Comparison with other data sets

We compared our data with the data set described by Bovi et al.5, Camargo et al.7 and Hu et al.6. Kinematics were measured using the MVN Link suit by Xsens (Enschede, The Netherlands). Xsens have shown to be capable of measuring human kinematics with excellent correlation compared with optical motion trackers13,25. In Fig. 8 average joint angles are shown for overground walking of the different data sets. No data was collected by Hu et al.6 for the hip joint. Correlation coefficients for the hip flexion/extension angle were 0.99 with Bovi et al.5 and 0.98 with Camargo et al.7. For knee flexion/extension angle the correlation coefficients were 0.99, 0.94, 0.95 compared with Bovi et al.5, Camargo et al.7 and Hu et al.6 respectively. For ankle plantar/dorsiflexion the correlation coefficients were 0.96, 0.88 and 0.72 compared with Bovi et al.5, Camargo et al.7 and Hu et al.6 respectively. Note that there is a offset between the ankle angle measured by Bovi et al.5 due to a different definition for the ankle angle. The joint angles in this work show excellent correlation with joint angles measured using an optical motion tracking system. Next to that, the hip and knee angle show excellent correlation compared with wearable motion tracking and strong correlation for the ankle.

Fig. 8
figure 8

Hip, knee and ankle angles in the sagittal plane during overground walking compared with the data collected by Camargo et al.7, Hu et al.6. and Bovi et al.5.

For sEMG the correlation coefficient per muscle can be found in Table 3. It can be seen that sEMG shows excellent correlation with the online available data sets as well. These correlations were 0.86–0.95 compared with Bovi et al.5, 0.72–0.98 compared with Camargo et al.7 and 0.82–0.96 compared with Hu et al.6.

Table 3 Correlation coefficients for sEMG in the MyPredict data set compared with the data collected by Camargo et al.7, Hu et al.6 and Bovi et al.5 during overground walking.

Limitations

Although this data set contains data to investigate differences between EMG types and activity recognition strategies, it should be kept in mind that the data was collected only with able-bodied young individuals.
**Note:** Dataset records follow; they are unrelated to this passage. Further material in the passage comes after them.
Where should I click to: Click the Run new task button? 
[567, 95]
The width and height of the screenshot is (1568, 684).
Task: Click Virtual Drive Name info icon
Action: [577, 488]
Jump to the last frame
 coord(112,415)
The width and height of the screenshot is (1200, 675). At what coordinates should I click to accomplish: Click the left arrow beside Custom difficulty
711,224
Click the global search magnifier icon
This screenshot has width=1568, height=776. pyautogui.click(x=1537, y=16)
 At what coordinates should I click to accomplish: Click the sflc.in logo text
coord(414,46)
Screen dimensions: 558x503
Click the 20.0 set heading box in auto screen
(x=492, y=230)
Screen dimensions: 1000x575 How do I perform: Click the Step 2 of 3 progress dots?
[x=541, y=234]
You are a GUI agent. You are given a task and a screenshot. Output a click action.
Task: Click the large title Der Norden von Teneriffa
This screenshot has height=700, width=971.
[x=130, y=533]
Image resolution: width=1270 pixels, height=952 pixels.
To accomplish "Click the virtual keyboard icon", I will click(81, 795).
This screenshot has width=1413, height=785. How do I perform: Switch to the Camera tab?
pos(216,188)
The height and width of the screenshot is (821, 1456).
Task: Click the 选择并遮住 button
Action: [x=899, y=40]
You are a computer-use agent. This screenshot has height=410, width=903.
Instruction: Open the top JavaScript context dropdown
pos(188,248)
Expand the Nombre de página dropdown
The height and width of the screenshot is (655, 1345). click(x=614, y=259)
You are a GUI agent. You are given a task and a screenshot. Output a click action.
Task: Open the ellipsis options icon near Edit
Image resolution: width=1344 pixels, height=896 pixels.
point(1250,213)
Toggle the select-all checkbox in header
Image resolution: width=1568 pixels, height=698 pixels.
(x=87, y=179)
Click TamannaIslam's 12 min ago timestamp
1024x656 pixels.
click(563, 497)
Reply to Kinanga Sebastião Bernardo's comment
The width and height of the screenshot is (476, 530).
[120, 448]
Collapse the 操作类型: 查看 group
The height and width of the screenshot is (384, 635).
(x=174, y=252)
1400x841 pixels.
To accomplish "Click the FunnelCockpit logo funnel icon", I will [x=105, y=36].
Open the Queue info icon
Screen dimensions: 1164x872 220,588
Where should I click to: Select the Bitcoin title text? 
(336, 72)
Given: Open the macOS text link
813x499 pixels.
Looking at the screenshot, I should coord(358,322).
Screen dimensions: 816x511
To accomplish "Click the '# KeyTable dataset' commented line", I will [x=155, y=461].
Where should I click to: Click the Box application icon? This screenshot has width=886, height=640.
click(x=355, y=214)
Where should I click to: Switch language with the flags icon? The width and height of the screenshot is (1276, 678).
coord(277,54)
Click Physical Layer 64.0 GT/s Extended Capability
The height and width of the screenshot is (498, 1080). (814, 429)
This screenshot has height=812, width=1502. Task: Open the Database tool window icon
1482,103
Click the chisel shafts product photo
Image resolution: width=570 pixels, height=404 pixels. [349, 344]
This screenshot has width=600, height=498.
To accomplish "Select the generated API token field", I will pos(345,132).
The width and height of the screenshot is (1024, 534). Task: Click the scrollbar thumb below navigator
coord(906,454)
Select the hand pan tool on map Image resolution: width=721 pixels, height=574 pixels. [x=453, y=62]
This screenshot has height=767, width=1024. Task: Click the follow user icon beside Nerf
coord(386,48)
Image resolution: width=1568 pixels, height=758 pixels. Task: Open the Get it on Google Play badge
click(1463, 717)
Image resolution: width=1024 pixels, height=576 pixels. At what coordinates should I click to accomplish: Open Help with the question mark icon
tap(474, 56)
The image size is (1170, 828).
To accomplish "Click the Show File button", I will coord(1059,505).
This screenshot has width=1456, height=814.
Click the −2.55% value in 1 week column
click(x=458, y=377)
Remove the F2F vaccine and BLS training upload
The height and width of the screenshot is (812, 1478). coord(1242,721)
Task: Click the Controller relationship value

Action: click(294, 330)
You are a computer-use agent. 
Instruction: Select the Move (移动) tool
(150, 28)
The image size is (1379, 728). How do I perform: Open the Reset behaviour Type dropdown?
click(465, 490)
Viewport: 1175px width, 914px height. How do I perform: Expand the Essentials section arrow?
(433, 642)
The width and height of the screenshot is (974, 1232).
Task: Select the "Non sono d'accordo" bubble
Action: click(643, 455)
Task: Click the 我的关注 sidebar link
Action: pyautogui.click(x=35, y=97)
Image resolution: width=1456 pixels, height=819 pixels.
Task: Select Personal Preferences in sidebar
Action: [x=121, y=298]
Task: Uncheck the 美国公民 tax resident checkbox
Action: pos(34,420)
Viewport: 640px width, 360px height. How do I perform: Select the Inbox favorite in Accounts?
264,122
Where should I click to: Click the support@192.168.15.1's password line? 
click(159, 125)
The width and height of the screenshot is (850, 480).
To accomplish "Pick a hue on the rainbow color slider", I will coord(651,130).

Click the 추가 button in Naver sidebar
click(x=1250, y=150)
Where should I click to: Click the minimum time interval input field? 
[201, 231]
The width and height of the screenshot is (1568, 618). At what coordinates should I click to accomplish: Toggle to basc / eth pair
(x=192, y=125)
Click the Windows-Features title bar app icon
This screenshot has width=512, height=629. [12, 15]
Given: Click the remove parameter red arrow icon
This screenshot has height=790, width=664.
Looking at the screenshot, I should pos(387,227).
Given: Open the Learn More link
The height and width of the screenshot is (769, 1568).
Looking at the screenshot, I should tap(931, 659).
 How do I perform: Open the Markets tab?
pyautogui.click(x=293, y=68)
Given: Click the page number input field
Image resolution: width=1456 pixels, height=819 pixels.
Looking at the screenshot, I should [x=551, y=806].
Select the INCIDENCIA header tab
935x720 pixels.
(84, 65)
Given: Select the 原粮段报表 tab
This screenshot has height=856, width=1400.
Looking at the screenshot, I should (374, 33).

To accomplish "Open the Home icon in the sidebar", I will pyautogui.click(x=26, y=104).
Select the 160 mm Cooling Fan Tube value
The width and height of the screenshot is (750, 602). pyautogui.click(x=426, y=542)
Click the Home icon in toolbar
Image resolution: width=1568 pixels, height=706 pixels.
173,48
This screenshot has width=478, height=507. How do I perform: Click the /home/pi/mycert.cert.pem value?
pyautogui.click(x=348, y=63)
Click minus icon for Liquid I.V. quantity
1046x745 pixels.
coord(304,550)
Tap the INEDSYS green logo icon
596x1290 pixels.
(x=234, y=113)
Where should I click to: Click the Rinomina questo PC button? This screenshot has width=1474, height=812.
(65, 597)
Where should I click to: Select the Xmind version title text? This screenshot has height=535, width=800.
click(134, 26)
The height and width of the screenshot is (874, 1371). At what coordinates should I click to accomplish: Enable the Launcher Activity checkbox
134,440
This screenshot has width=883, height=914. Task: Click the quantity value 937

As Bovi et al.5 showed, there are kinematic differences between young and older adults. Another limitation is that kinematics were collected an IMU-based motion capture system, which is not considered to be the golden standard for motion tracking. Optical motion tracking in the lab is regarded as the most reliable way of measuring kinematics, although studies have shown that IMU tracking can be as accurate as optical motion tracking13,25. In our technical validation we have also showed excellent correlation with measurements conducted with optical motion capture systems. Next to that, the major advantage of using an IMU-based motion capture system is the possibility to measure subjects while transitioning freely from one activity to the next and also outside of the lab, which were for us some of the main reasons to use an IMU-based motion capture system. Another limitation of this study is the absence of force related data, such as data from force plates. This data set can therefore not be used to estimate full-body kinetics during gait-related activities.